MATERIAL FOR THE TASK ->

..............................

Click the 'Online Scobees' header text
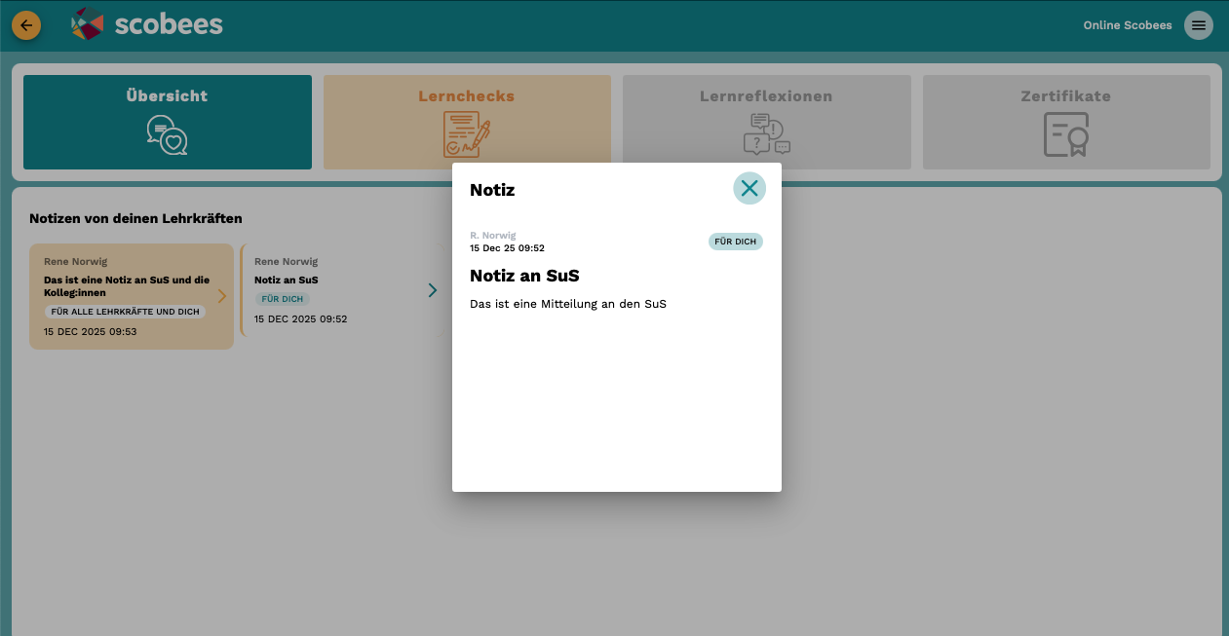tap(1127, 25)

..............................

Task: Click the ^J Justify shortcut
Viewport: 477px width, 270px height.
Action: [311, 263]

..............................

Print, unchanged, the lines of the listing from the line containing "Task: Click the ^J Justify shortcut" through the line containing "Action: [311, 263]", including both of those lines.

Task: Click the ^J Justify shortcut
Viewport: 477px width, 270px height.
Action: [311, 263]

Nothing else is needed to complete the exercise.